» Instructions for the task
Copy out only the lines starting at the one containing "You are a computer-use agent. The width" and ending at the one containing "pyautogui.click(x=781, y=378)", keeping every request. Shift each coordinate in the answers up by 108.

--- Start of Input records ---

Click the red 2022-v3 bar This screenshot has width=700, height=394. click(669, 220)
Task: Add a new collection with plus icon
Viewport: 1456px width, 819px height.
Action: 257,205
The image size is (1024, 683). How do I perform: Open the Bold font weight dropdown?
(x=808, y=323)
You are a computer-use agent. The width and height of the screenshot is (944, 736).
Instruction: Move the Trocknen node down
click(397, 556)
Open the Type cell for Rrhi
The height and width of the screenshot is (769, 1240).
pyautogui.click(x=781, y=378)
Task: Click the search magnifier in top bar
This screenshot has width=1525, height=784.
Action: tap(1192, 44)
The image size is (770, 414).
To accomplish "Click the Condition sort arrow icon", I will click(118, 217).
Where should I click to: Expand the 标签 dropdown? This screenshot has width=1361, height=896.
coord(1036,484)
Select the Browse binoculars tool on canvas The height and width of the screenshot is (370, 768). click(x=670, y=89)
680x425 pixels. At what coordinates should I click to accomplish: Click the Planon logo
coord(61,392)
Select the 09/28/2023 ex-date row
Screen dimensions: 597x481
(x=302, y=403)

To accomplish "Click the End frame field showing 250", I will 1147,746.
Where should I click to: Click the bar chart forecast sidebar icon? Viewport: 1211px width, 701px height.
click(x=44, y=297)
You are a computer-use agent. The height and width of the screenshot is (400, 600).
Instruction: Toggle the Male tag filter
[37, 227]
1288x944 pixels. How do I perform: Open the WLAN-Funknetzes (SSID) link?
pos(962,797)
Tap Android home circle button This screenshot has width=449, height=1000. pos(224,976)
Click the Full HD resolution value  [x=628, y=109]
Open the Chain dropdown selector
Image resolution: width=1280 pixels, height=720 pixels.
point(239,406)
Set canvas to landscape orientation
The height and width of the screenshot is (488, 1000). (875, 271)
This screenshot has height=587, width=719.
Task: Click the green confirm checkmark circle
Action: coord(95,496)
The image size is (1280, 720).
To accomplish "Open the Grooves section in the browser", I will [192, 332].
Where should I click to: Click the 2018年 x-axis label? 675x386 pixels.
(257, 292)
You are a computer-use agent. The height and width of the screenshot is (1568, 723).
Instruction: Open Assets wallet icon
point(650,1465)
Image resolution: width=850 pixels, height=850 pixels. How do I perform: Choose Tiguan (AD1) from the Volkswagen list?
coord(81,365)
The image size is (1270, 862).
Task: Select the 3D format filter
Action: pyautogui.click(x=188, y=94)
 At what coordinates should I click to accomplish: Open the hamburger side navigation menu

--- End of Input records ---

» Full solution
You are a computer-use agent. The width and height of the screenshot is (944, 736).
Instruction: Move the Trocknen node down
click(505, 664)
Open the Type cell for Rrhi
The height and width of the screenshot is (769, 1240).
pyautogui.click(x=889, y=486)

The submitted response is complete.